▶ Source passage
--- start ---
In “Nonconventional Budgets: Interpreting Budgets and Budgeting Interpretations,” Gerald J. Miller returns to the core principles of comprehensiveness.
He focuses on proposals for a “super budget” as a way to coordinate the increasing tendency for policy actors to carve out and define new packages of
activity as budgets in order to assert control over that particular arena. Calls for
a regulatory budget fit this pattern. He examines budget control criteria, including not just economic or political factors but also human interpretation.
Individuals involved in the budgetary process have roles and orientations that
can influence decisions. Katherine G. Willoughby’s “A Multiple Rationality
Model of Budgeting: Budget Office Orientations and Analysts’ Roles” focuses
on the policy, management, and control perspectives of the role of the executive
budget analyst in five southern states. Her research also highlights differences
in executive budget office relationships with the governor and spending departments.
John Forrester studies budget participant behavior in “The Principal-Agent
Model and Budget Theory.” This chapter explores “the seasoned theoretical
framework for assessing relationships,” namely principal-agency economic theory, with its focus on information (exchange). Information is critical in an effective contract between the principal and agent, so this paper examines the
budgetary implication of who controls that information—the legislative body,



xii

Preface

the agency, or the “iron triangle.” It closes with a call for an organizational
perspective on the control and management of the exchange of information.
The information-rich environment of public organizations allows L.R. Jones
and Fred Thompson, in “Responsibility Budgeting and Accounting Reform,” to
make a case for decentralization (or remote control) management. This chapter
melds organizational economics (contract theory of principal and agent) with
managerial accounting principles.
Although Gerasimos A. Gianakis and Clifford P. McCue, in “Budget Theory
for Public Administration . . . and Public Administrators,” do not posit a theory,
they offer an organization-based approach to budgeting, especially for local governments. Specifically, they center on the “resource allocation process” given
the “tightly coupled,” “differentiated” nature of “public organization”—that in
their view is what separates public from private management theory. They note
that the bottom line of a (local) public organization is to improve the economic
base.
Merl Hackbart and James R. Ramsey, in “The Theory of the Public Sector
Budget: An Economic Perspective,” return to Musgrave’s three-function classification of public expenditure theory. In doing so, they reassert the central
questions of why items are included in the budget and which level of government should be responsible.
--- end ---
▶ Tasks and exercises
A. Answer these questions about the preface:
(i) How many states did Willoughby's research on executive budget analysts cover?
(ii) Which two fields does the chapter by Jones and Thompson combine?
(iii) Whose classification of public expenditure theory do Hackbart and Ramsey return to?
B. Go on with the preface on budget theory, picking up after its final sentence.

[Collected data entries]
--- start ---
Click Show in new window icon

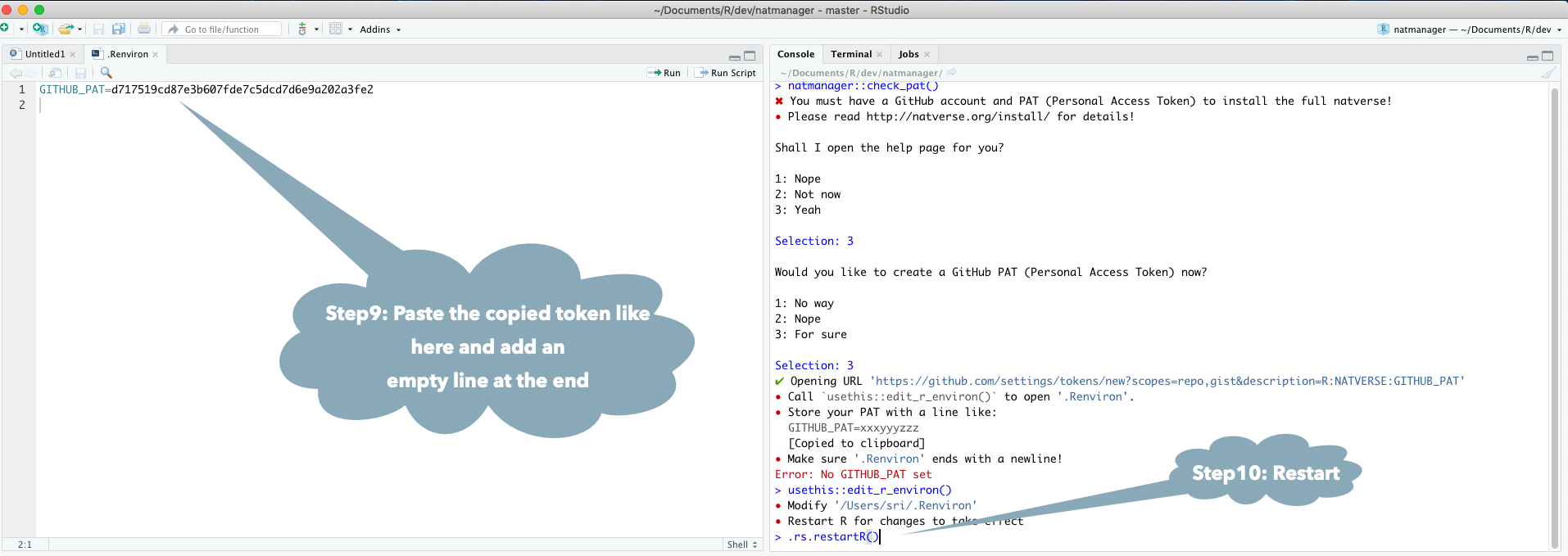pos(55,73)
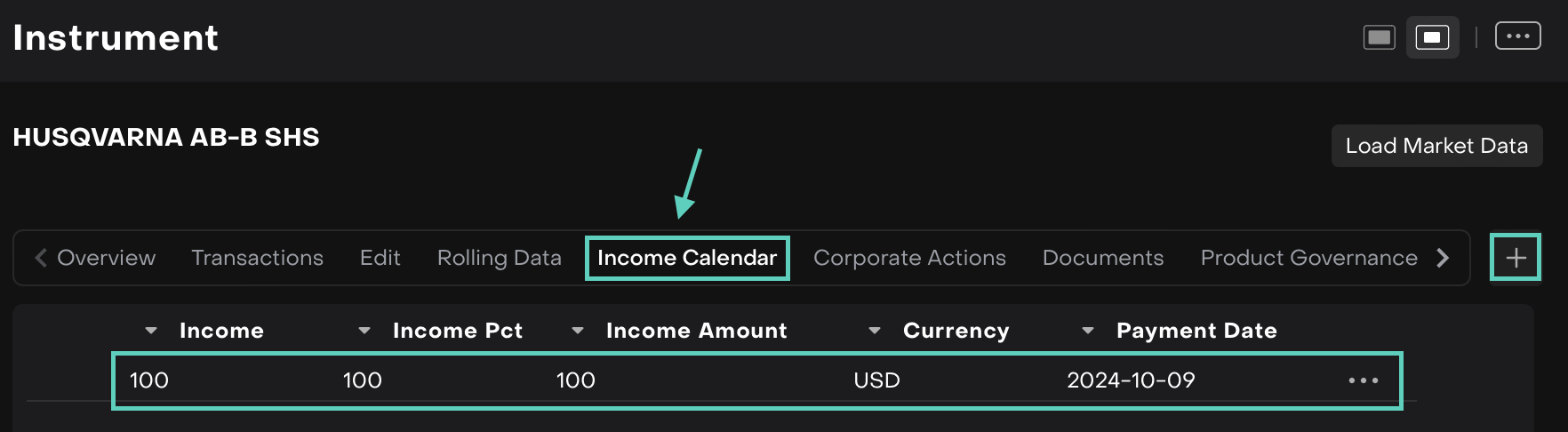This screenshot has height=432, width=1568.
Task: Expand the Currency column dropdown arrow
Action: pyautogui.click(x=875, y=331)
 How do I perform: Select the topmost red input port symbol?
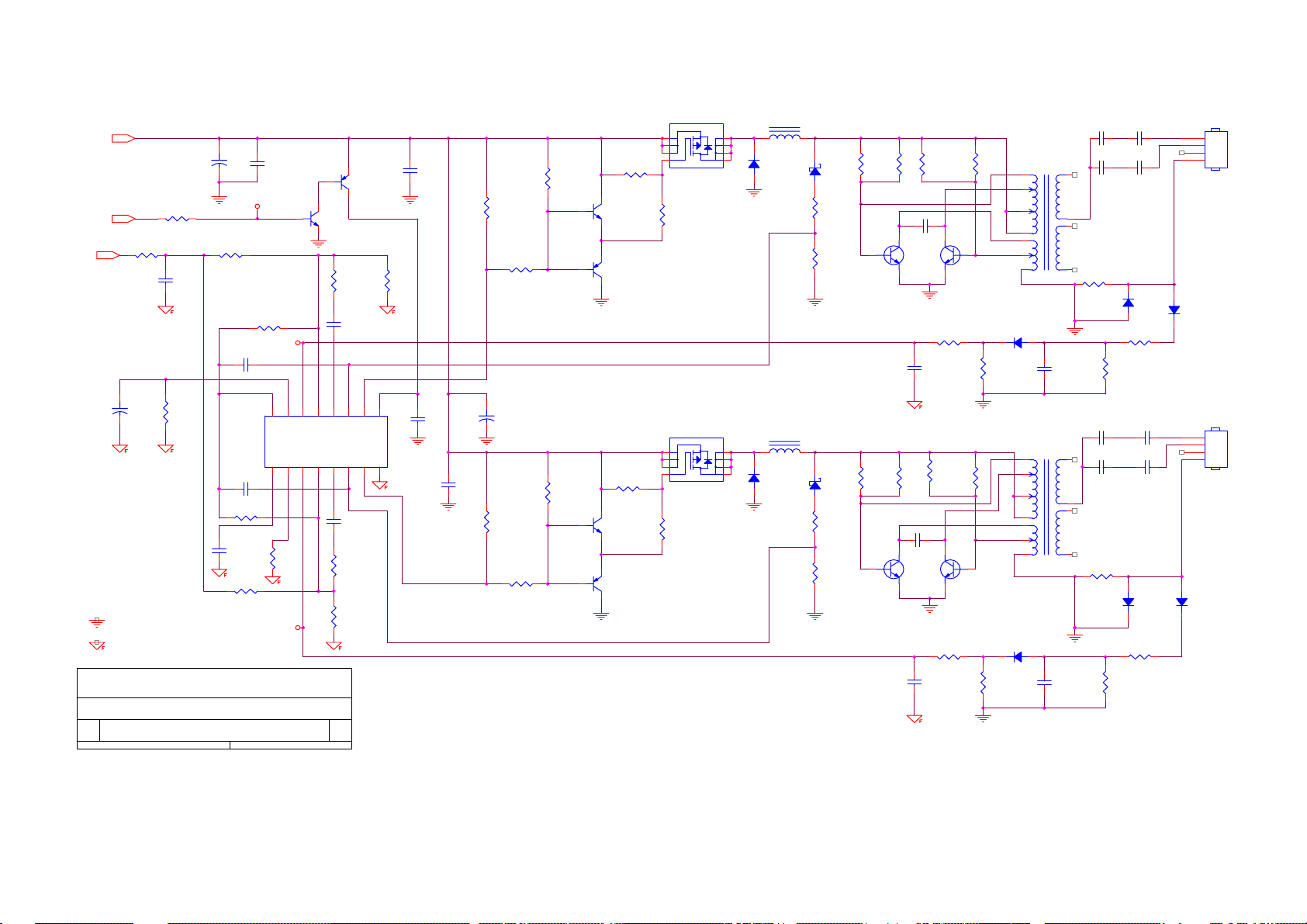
--- end ---
▶ Answer set
A.
(i) Five southern states.
(ii) Organizational economics (the contract theory of principal and agent) and managerial accounting principles.
(iii) Musgrave's three-function classification.

B.
In “Budgets as Portfolios,” Aman Khan provides a managerial perspective on
budget theory by looking at budgets as portfolios. Khan’s argument rests on a
simple premise that budget requests in government are very similar to portfolios
the finance managers in the private sector deal with on a regular basis. To be
considered acceptable, from their perspective, the portfolios must be efficient.
Not all portfolios will be efficient, but some will, depending on the amount of
risk and return they produce for a decision maker. Likewise, the problem facing
a budget manager in government is how to select the best possible or optimal
portfolio from the set of efficient portfolios. The theory suggests that in selecting

this portfolio, the managers in government behave the same way as the managers
in private firms and businesses; that is, they would select the one that will
maximize their utility subject to a risk-return combination.
Budgeting occurs in a policy agenda environment. Research suggests that an
environment of stability shifts into periods of instability, or non-normalcy. Meagan M. Jordan explores this concept in “Punctuated Equilibrium: An AgendaBased Theory of Budgeting.” Usually, budgets reflect frequent and small
incremental changes, but infrequent and large policy shifts occur. Jordan examines the nature of agenda changes on the budget and the research challenges
that emerge from this perspective.
Budgets are implemented by subunit agencies. Marcia Lynn Whicker and
Changhwan Mo, in “The Impact of Agency Mission on Agency Budget Strategy:
A Deductive Theory,” employ a well-designed set of classification screens to
describe agency budget strategy for achieving the agency mission.
Budgeting, for a long time, has been focusing on outputs, economy, and


Preface

xiii

efficiency, but very little on outcomes and effectiveness. In “Budgeting for Outcomes,” Lawrence L. Martin provides a conceptual frame of reference for thinking about outcome budgeting—not as a new concept, but as an evolutionary
step in the rational approaches to budgeting.
In the final chapter, “Philosophy, Public Budgeting, and the Information Age,”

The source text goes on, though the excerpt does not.